## Selected text
◇ ◇ ◇ ◇ ◇
Advertisement

Profit Picture Dismal for Enhanced Imaging : Earnings: Company will make less than expected. It also reveals debt restructuring and a change at top of sluggish subsidiary ODI.

Share
SPECIAL TO THE TIMES

Enhanced Imaging Technologies Inc. said Thursday that its fourth-quarter profit will be less than expected. The company also announced a management change at its sluggish Optical Devices Inc. subsidiary.

Enhanced Imaging, which makes special films for hospital laboratories and computer screen filters, also said it will restructure its debt in a move to save $1.1 million in interest costs this year and next.

Meanwhile, the company said that its chief operating officer, Andrew G. Hofmann, will replace Daniel T. Reiner as president of ODI, which makes optical filters to enhance the quality of computer images. The company has also hired Donald L. Keehn, a former product line manager at Optical Coating Laboratory Inc. in Santa Rosa, as vice president of market development at the subsidiary.

Advertisement

A spokesman said that the company is disappointed with the performance of ODI, where sales have been slow in an increasingly competitive market. ODI also lost a “significant customer” that had accounted for more than a fourth of its sales.

“I don’t think all of the opportunities (in the marketplace) were taken advantage of,” spokesman Robert G. Quinn said.

The customer, which the company did not identify, plans to begin production of its own line of optical filter products. In 1992, that customer accounted for about $3.9 million, or about 28%, of ODI’s net revenue; its contract with ODI expires in March, Enhanced Imaging said.

When Enhanced Imaging bought ODI in July, 1991, Reiner was its owner. He will remain with the company as a consultant and director through 1994. The company said that it will pay him about $1.8 million--the bulk of a 10% note it gave him as part of the purchase price of his firm.

Fourth-quarter earnings will also be hurt by the expense of buying two companies that make specialized film for the cardiac film market. Last fall, Vari-X Inc., a subsidiary of Enhanced Imaging, bought Cine-Cath Imaging Inc. in Columbia, S.C., and Cine Film Systems Inc. of Ft. Worth.

Enhanced Imaging would not reveal its estimate of fourth-quarter earnings. Officials said the amount will be greater than for the same period a year earlier but still below expectations. Analysts predicted that the company will post a profit of about 21 cents a share.

Advertisement

Separately, the company said it has signed a a $9-million credit agreement with Bank of America at a fixed rate of 6.75%. It will use that credit to prepay the State of Wisconsin Investment Board about $3.6 million, or about half of the amount owed on an 11% note. Even so, the transaction is likely to mean a onetime charge of 8 cents a share against fourth-quarter earnings.

“It’s like refinancing your house,” Quinn said. “We had the cash, and it just made so much sense. . . . We wanted to start with a clean slate in 1993.”

In Thursday’s trading on the NASDAQ market, Enhanced Imaging’s stock fell 50 cents a share to close at $9.25. It went public in March at $12 a share.
◇ ◇ ◇ ◇ ◇
## Exercise set
(a) Rewrite the part of the Enhanced Imaging article that opens with "Enhanced Imaging would" and closes with "against fourth-quarter earnings.", putting "Executives" in place of "Officials".
(b) According to the Enhanced Imaging article, what is the fixed interest rate on the company's credit agreement with Bank of America?

## Excerpted records
◇ ◇ ◇ ◇ ◇
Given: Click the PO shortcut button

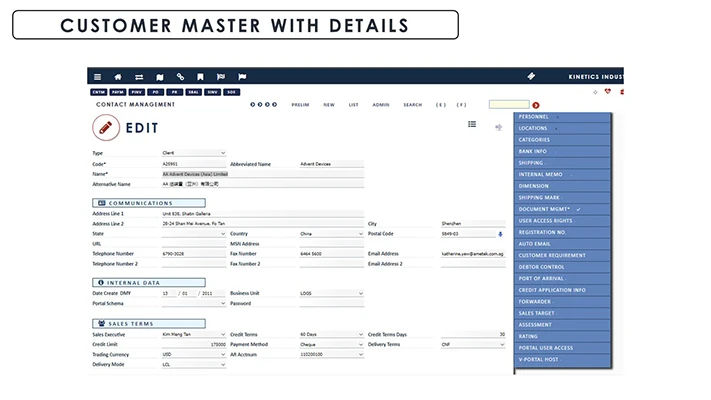Looking at the screenshot, I should coord(156,92).
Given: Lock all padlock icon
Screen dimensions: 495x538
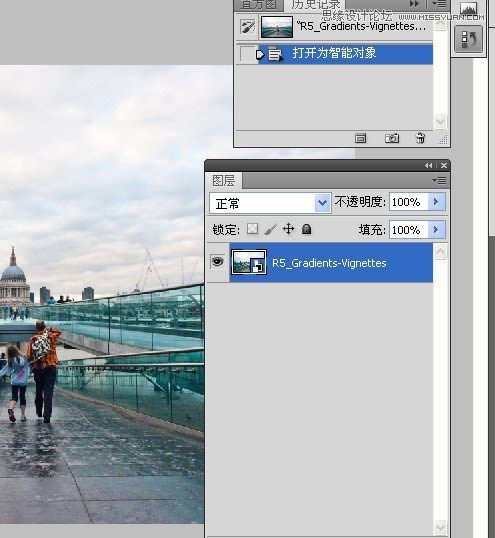Looking at the screenshot, I should tap(306, 229).
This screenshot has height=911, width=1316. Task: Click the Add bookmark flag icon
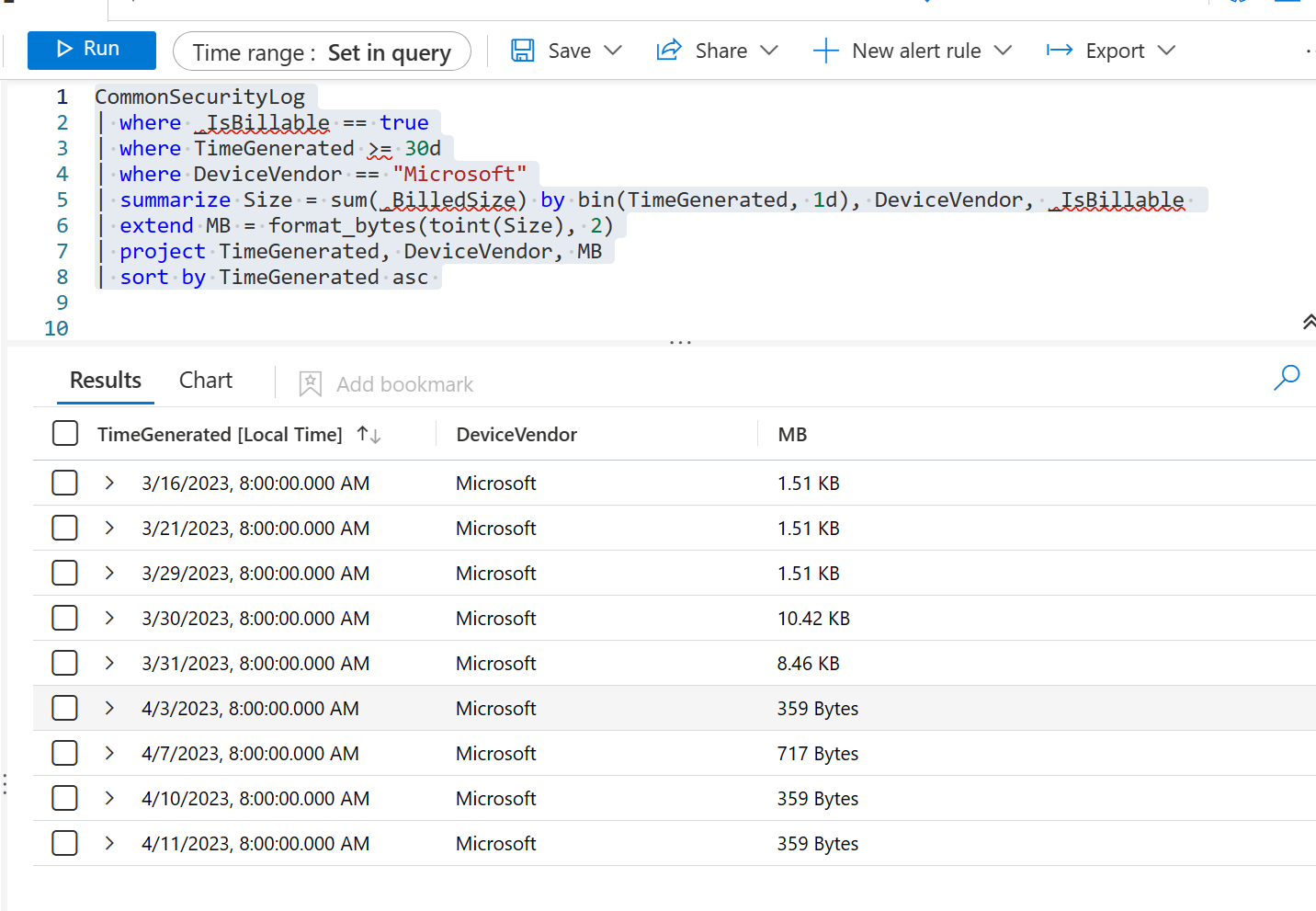tap(310, 383)
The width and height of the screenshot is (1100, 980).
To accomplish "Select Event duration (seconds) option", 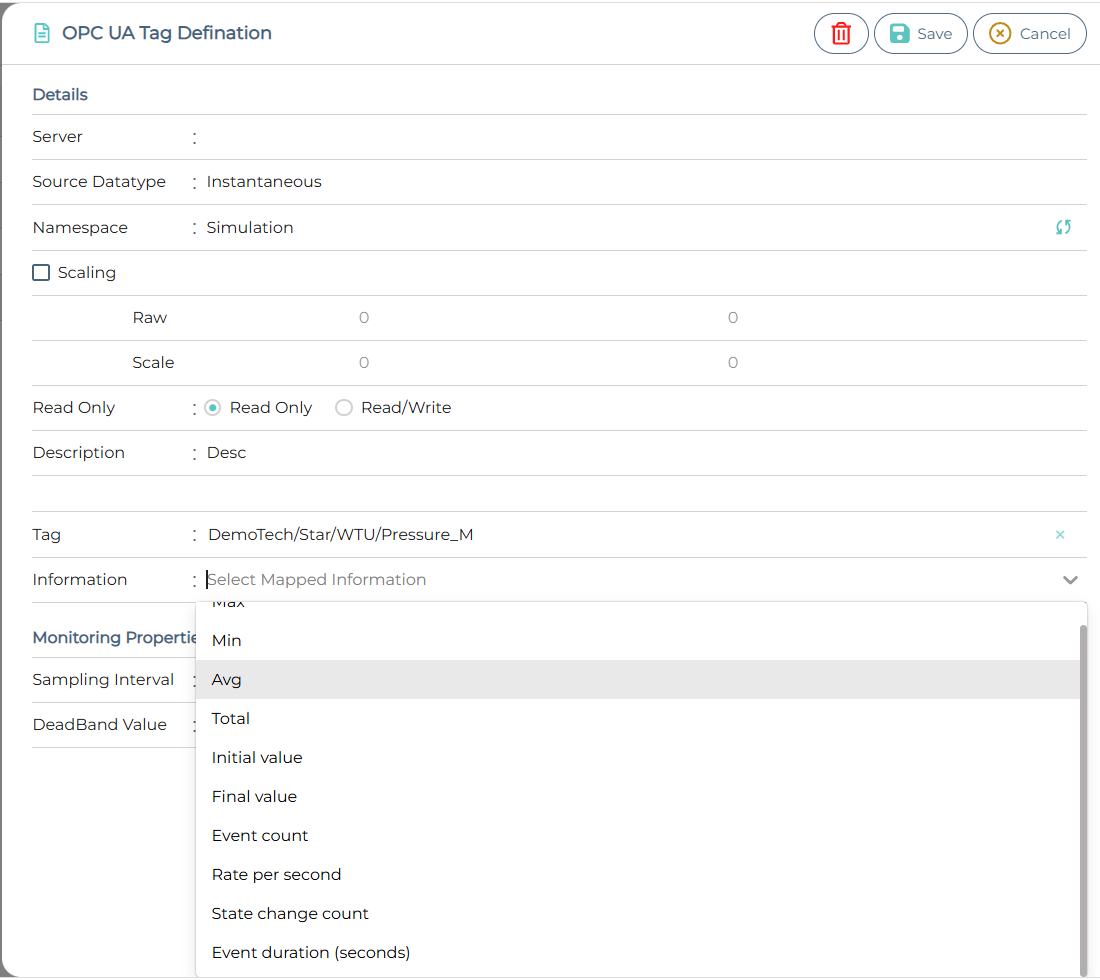I will [311, 952].
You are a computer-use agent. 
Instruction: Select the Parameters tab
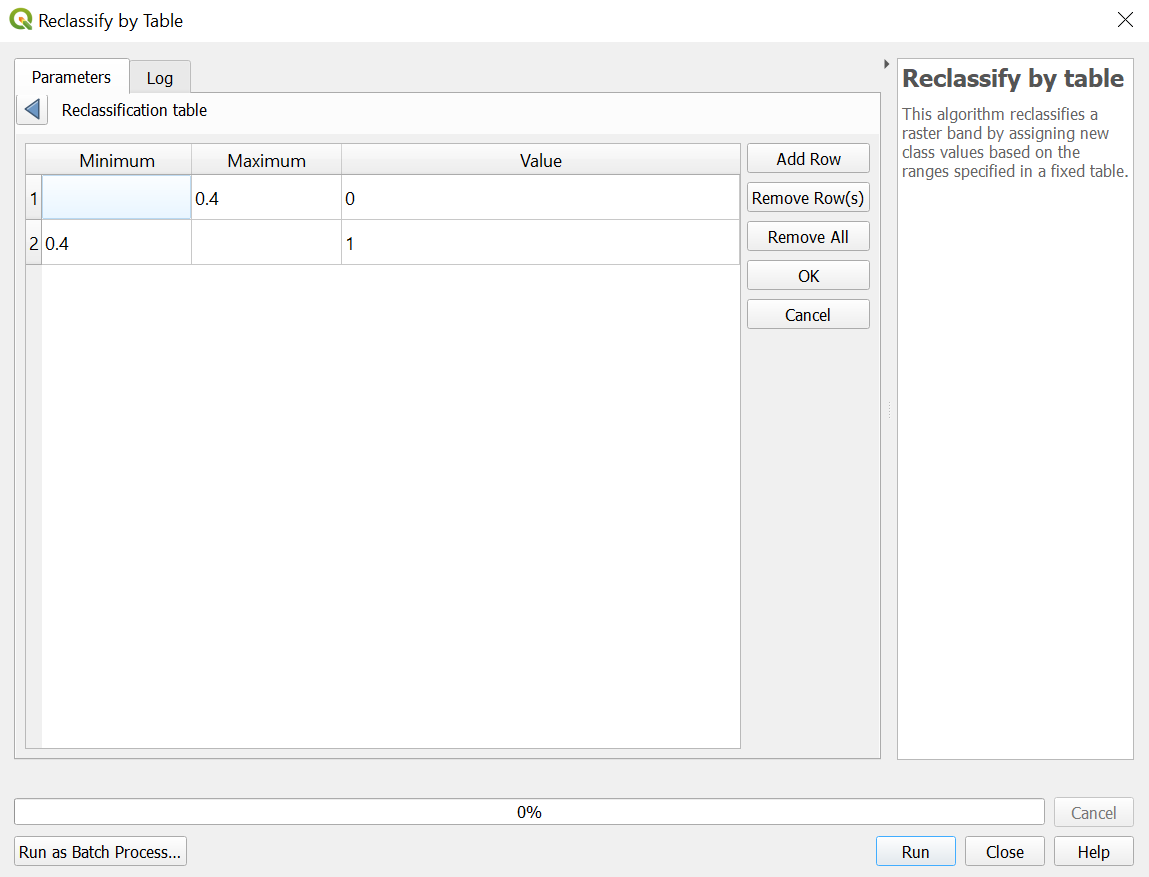click(71, 77)
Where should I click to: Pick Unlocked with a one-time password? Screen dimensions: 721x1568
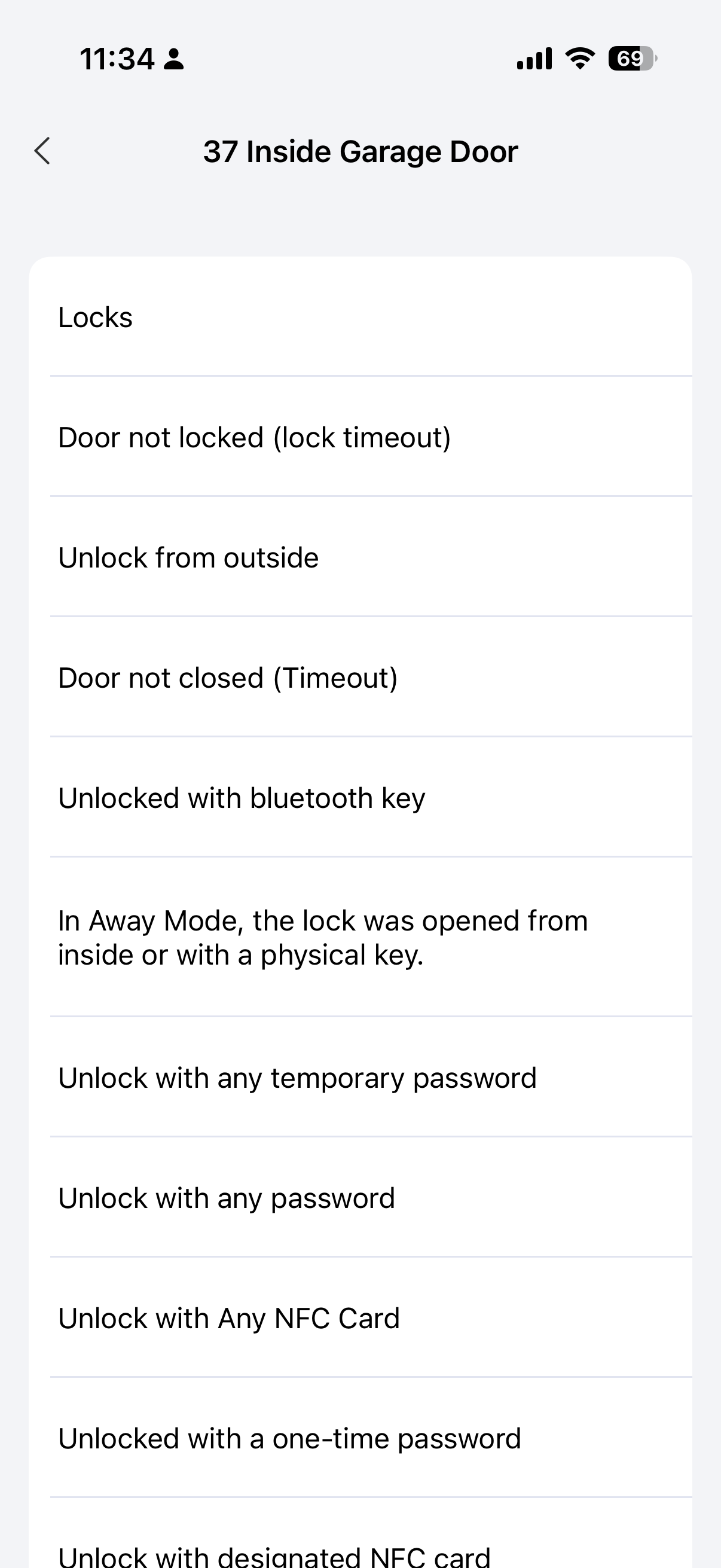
◇ ◇ ◇ ◇ ◇
## Solutions to the exercise
(a)
Enhanced Imaging would not reveal its estimate of fourth-quarter earnings. Executives said the amount will be greater than for the same period a year earlier but still below expectations. Analysts predicted that the company will post a profit of about 21 cents a share.

Advertisement

Separately, the company said it has signed a a $9-million credit agreement with Bank of America at a fixed rate of 6.75%. It will use that credit to prepay the State of Wisconsin Investment Board about $3.6 million, or about half of the amount owed on an 11% note. Even so, the transaction is likely to mean a onetime charge of 8 cents a share against fourth-quarter earnings.

(b) 6.75%